### Extract provided:
Song by Thrice

from the album The Illusion of Safety
- Released: February 5, 2002
- Recorded: July 2001
- Studio: Salad Days (Beltsville, Maryland)
- Genre: Post-hardcore; pop-punk;
- Length: 2:24 3:00 (with interlude)
- Label: Sub City
- Composer: Thrice
- Lyricist: Dustin Kensrue
- Producer: Brian McTernan

Music video
- "Deadbolt" on YouTube

= Deadbolt (Thrice song) =

"Deadbolt" is a song by the American rock band Thrice, featured as the fifth track on the band's 2002 studio album The Illusion of Safety. One of the band's best-known songs, "Deadbolt" is a merger of post-hardcore and pop-punk.

Upon The Illusion of Safety's release, "Deadbolt" was positively reviewed by critics, who commented on its hooks, high energy and technical riffs. It also became a "word-of-mouth hit" for the band and is a heavily requested fan favourite at the band's live performances; while a music video was produced, it was never released as a single. Despite the song's popularity, the members of Thrice generally disliked the song during their initial existence, and resisted playing it live due to the incessant demand for the song at their shows. Over time, the band warmed up to the song's popularity and since Thrice's reunion in 2015 the song has been played more often; the band have even sold t-shirts joking about the popularity of "Deadbolt" as official merchandise.

==Composition and lyrics==
"Deadbolt" has generally been described as a post-hardcore and pop-punk song, and is written in the key of F♯ major with a common time tempo of 135 beats per minute. The song's guitars are dropped to E♭/ Drop D♭ tuning. The song, which lacks a verse–chorus–verse structure, was described by the BrooklynVegan to have call-and-response mannerisms, with Teppei Teranishi's guitar parts countering Dustin Kensrue's vocals and shifting between post-hardcore and pop-punk.

### Data listing:
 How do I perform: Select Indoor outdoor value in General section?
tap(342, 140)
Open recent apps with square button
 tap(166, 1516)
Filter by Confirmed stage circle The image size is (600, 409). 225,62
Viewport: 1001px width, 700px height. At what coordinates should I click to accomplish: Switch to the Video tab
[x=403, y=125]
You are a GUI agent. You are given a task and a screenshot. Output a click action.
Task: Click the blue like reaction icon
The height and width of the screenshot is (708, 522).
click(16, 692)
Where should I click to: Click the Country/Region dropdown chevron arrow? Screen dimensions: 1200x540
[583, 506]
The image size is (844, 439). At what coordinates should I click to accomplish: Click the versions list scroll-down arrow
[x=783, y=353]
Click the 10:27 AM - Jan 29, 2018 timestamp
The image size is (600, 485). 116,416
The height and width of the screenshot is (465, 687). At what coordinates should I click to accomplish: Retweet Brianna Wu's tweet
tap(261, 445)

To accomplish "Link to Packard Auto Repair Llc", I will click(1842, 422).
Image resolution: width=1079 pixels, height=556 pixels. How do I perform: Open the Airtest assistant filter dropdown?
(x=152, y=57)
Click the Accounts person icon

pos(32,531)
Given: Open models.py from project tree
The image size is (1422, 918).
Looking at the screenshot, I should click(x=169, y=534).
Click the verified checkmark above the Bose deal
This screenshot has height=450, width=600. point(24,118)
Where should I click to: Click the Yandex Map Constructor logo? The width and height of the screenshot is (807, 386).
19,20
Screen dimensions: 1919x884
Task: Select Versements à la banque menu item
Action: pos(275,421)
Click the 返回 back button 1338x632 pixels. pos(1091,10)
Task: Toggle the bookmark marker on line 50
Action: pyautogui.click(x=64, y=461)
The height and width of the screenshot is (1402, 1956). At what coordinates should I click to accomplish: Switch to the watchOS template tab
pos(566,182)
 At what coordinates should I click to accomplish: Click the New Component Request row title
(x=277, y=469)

### Requirements:
**A.** In the article on Thrice's "Deadbolt," what tempo is the song written at?
**B.** Using the article on Thrice's "Deadbolt," say whether each statement agrees with it. For each, answer yes or no and quote the deciding words. (i) "Deadbolt" was released as a single. (ii) The song was recorded at a studio in Beltsville, Maryland. (iii) The song follows a verse–chorus–verse structure.
**C.** Extend the article on Thrice's "Deadbolt" past its final sentence.

### Task responses:
**A.** 135 beats per minute, in common time.

**B.**
(i) No: "it was never released as a single."
(ii) Yes: "Studio: Salad Days (Beltsville, Maryland)"
(iii) No: "The song, which lacks a verse–chorus–verse structure"

**C.**
Lyrically, "Deadbolt" is metaphor-heavy and centred around betrayal, temptation and adultery, as well as references to death. The song's chorus ("And she calls from the doorway/Stolen water is sweet/So let's drink it in the darkness/If you know what I mean") contains multiple references to Proverbs 9 (below); which is meant to represent how those who don't understand the consequences of their actions will fall to temptation and suffer for it."Folly is an unruly woman; she is simple and knows nothing. She sits at the door of her house, on a seat at the highest point of the city, calling out to those who pass by, who go straight on their way, “Let all who are simple come to my house!” To those who have no sense she says, “Stolen water is sweet; food eaten in secret is delicious!” But little do they know that the dead are there, that her guests are deep in the realm of the dead."After the song ends at 2:24, a piano interlude plays, leading into the album's next song, "In Years To Come".

==Music video==
A music video for "Deadbolt" was released via the band's website on October 3, 2002. It shows the band performing the song at Chain Reaction, Anaheim, Orange County, on August 30, 2002. The band notified fans on their website ten days prior to the video shooting of the location of the venue so they could participate. The video received regular airplay on JBTV throughout late 2002.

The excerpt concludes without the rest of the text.